Sorry, that’s a real place, and it’s not even a bar. It’s a hole-in-the-wall burger joint in Hollywood.
Kip Adotta takes us to the Oyster Bar in Wet Dream.
Keeping with oysters, the Police Academy movies had a running gag of tricking people into going to the Blue Oyster.
Sometimes I run into sad-sack ex-high school jocks at this litle roadside bar. I used to know this great pitcher back then, and I saw him there just the other night. I was walking in, he was walking out.
I thought of that one briefly, but you know about thoughts like those: They’ll pass you by, in the wink of a young girl’s eye, and all you do is sit around talkin’ about…
I hear you can get a really good Pangalactic Gargle Blaster either at Milliway’s, the Restaurant at the End of the Universe, or at the Big Bang Burger Bar.
Thank you, Douglas Adams.
I vote we go back to The Slaughtered Lamb
I’m goin’ to the Roadhouse, and I’m a gonna have a real… a good time, Yea!

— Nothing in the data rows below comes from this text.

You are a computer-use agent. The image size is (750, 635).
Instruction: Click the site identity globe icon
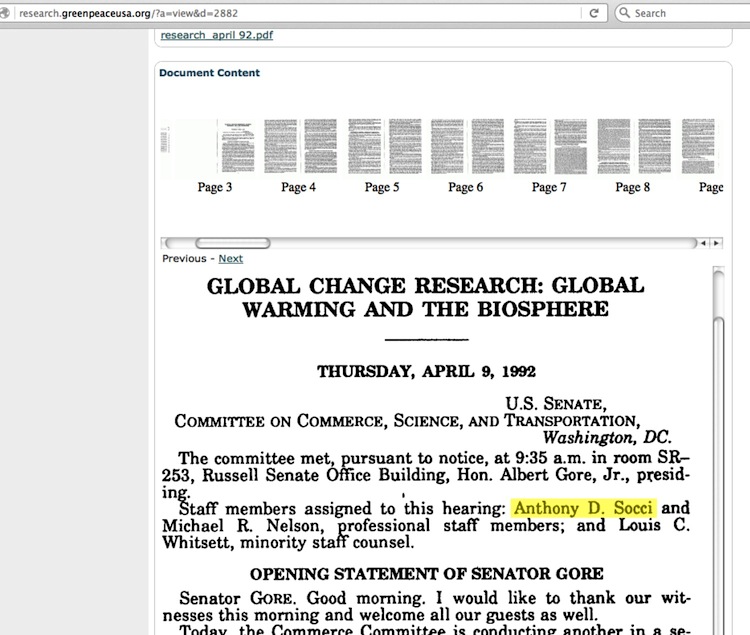[8, 13]
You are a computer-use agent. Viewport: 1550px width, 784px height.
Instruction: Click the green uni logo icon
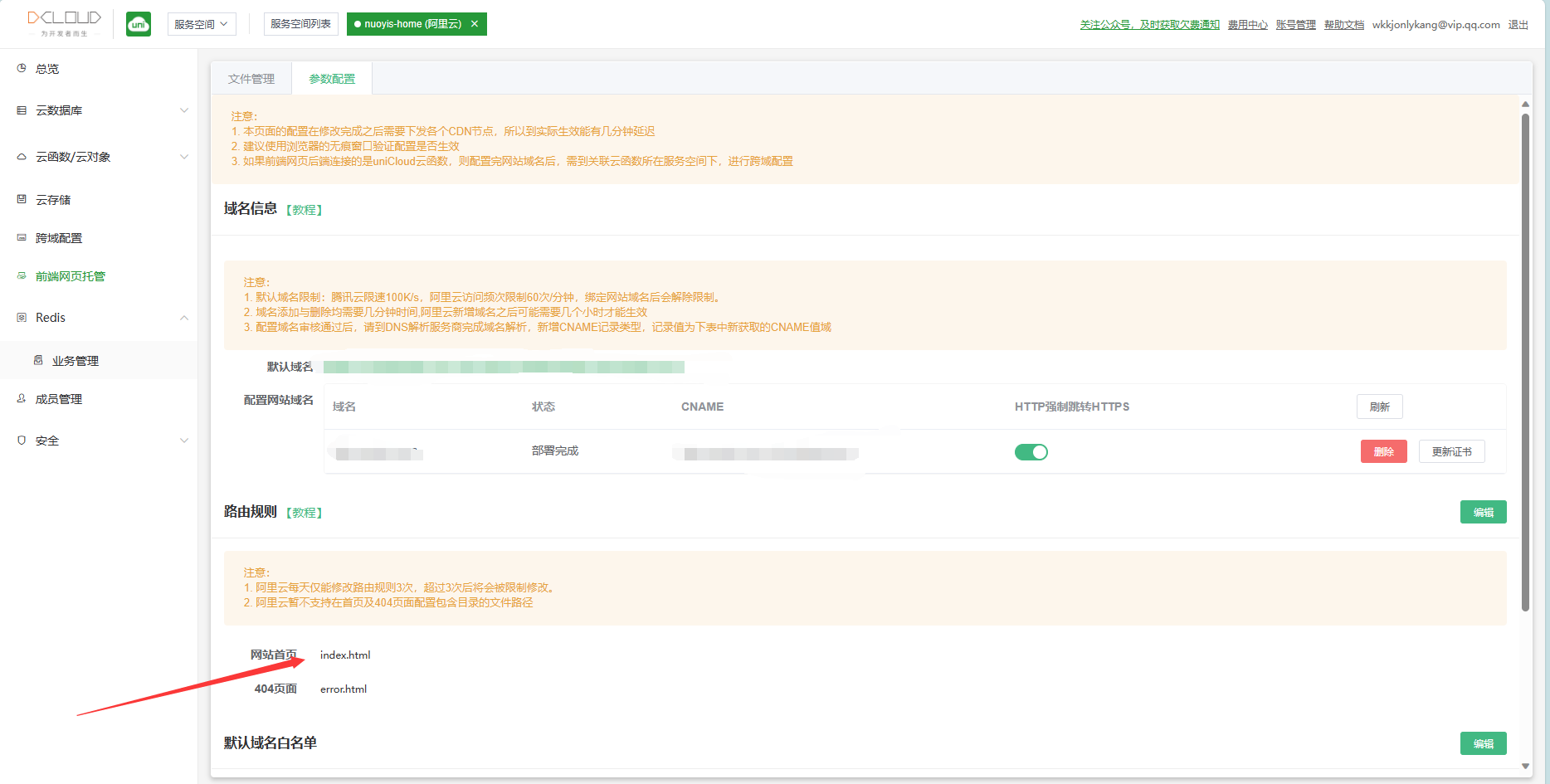[x=139, y=24]
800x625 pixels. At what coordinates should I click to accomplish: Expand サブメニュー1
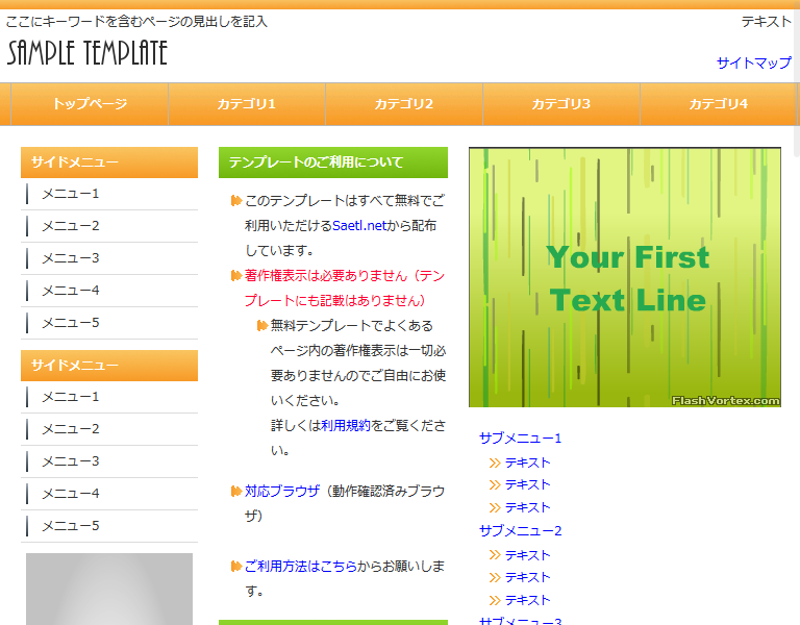(520, 438)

I’ve been to the bar in Toledo, across from the depot.
Top Hat Bar and Grill - Jim Croce
These are all fine places, I’m sure, but Garth Brooks would be asking how many were in the American Honky-Tonk Bar Association.
(The) Green Door - a tune from 1956 about a popular Dallas music club . I actually stood outside that very door in 1959 or so, but the door was yellow originally.
I know I am dating myself here, but can’t deny my age!